Latency benchmarks for LLM inference are frequently misleading because they conflate different metrics or measure under conditions that don’t reflect production. Time to first token (TTFT) and time per output token (TPOT) are the two metrics that matter for user experience, and they need to be measured separately. TTFT is dominated by prefill and is largely independent of output length; TPOT is determined by decode throughput and is roughly constant per token for a given model and hardware configuration.

Always measure under realistic load. A single isolated request to an otherwise-idle GPU will show better latency than the same request arriving during peak traffic, because under load the request must wait in queue and competes for KV cache memory with concurrent requests. Benchmark at your target concurrency level — if you plan to serve 20 concurrent users, benchmark at 20 concurrent requests, not at 1. P99 latency under load is the metric that determines whether your SLA is met in production, not median latency on isolated requests.

When comparing optimization techniques, control carefully for what’s being held constant.
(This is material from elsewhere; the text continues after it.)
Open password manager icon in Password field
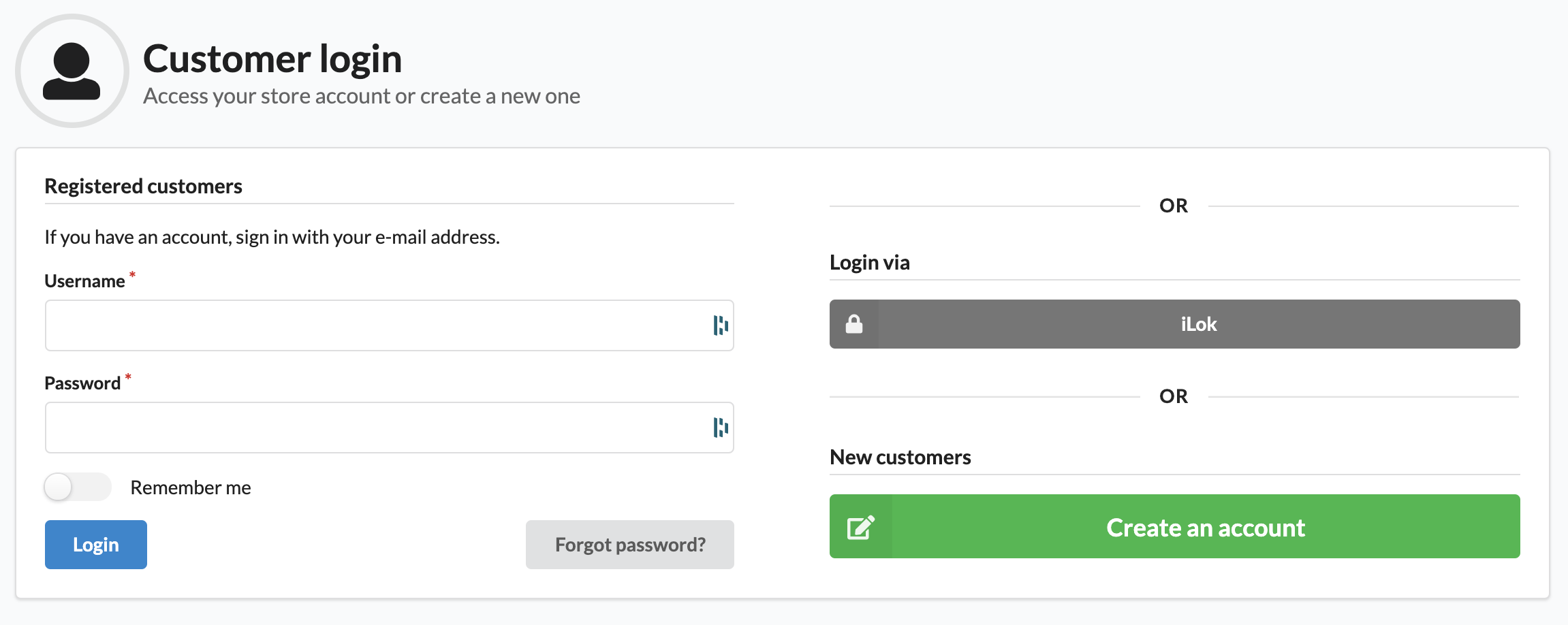The height and width of the screenshot is (625, 1568). 720,428
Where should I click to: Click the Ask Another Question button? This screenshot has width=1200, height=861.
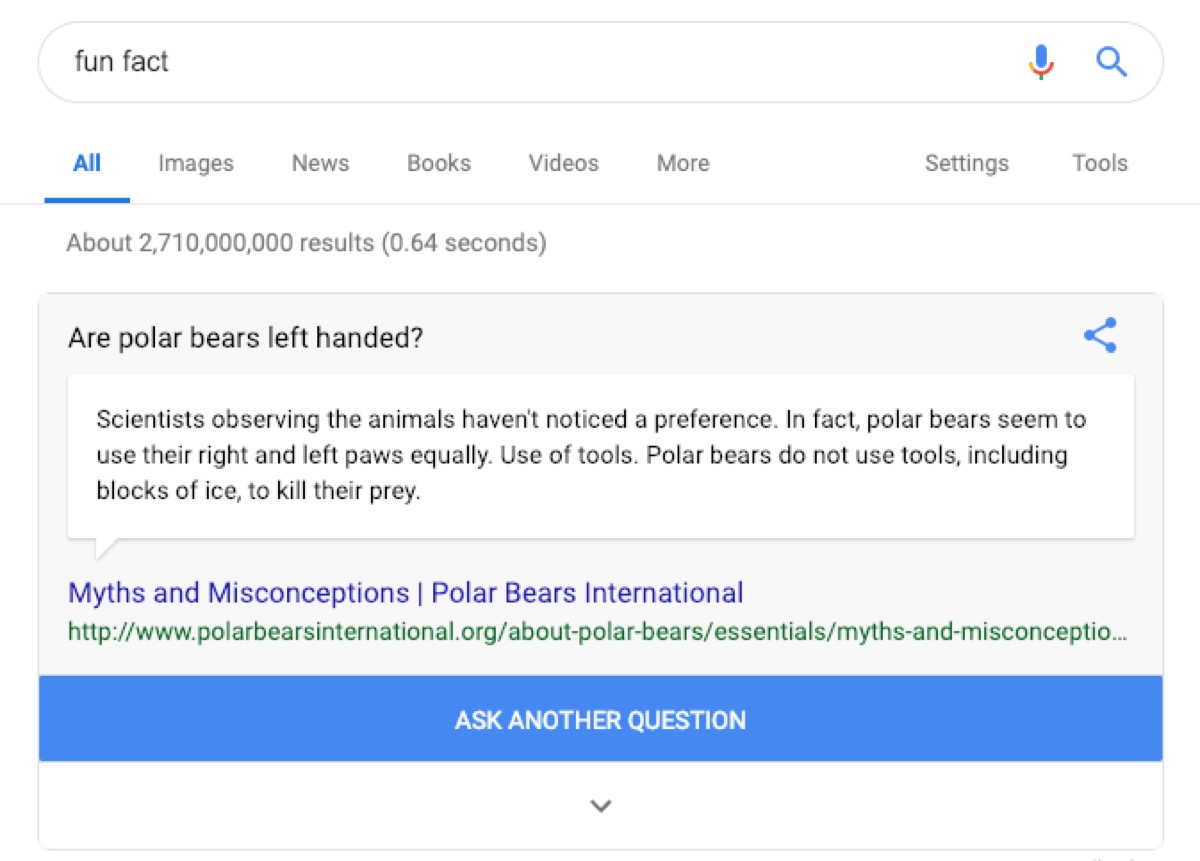pos(600,719)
A comparison of bf16 versus AWQ 4-bit that doesn’t hold batch size constant is misleading — the quantized model may allow a larger batch, which improves throughput but increases per-request latency. Test at the same batch size to isolate the quantization effect, then separately test at the optimal batch size for each configuration to understand the full trade-off space.

Hardware Choice and Latency

The memory bandwidth of the GPU is the primary determinant of decode latency for memory-bandwidth-bound generation. A100 80GB provides 2TB/s HBM bandwidth; H100 SXM provides 3.35TB/s — roughly 1.6x more bandwidth, which translates to approximately 1.6x higher decode tokens per second for the same model and batch size. H100’s higher bandwidth is the primary reason for its higher throughput on LLM inference, more so than its higher FLOPS count (which matters more for prefill and training).

For latency-sensitive single-request serving where cost is a secondary concern, H100s provide meaningfully lower TTPT compared to A100s. For throughput-optimized batch inference where the goal is maximizing tokens per dollar, the cost-per-token difference between A100 and H100 cloud instances narrows considerably when both are running at optimal batch sizes. Calculate cost per million tokens at your target concurrency for both hardware options before committing — the right choice depends on your workload’s specific balance of prefill-heavy versus decode-heavy requests and whether you’re optimizing for latency SLA or cost efficiency.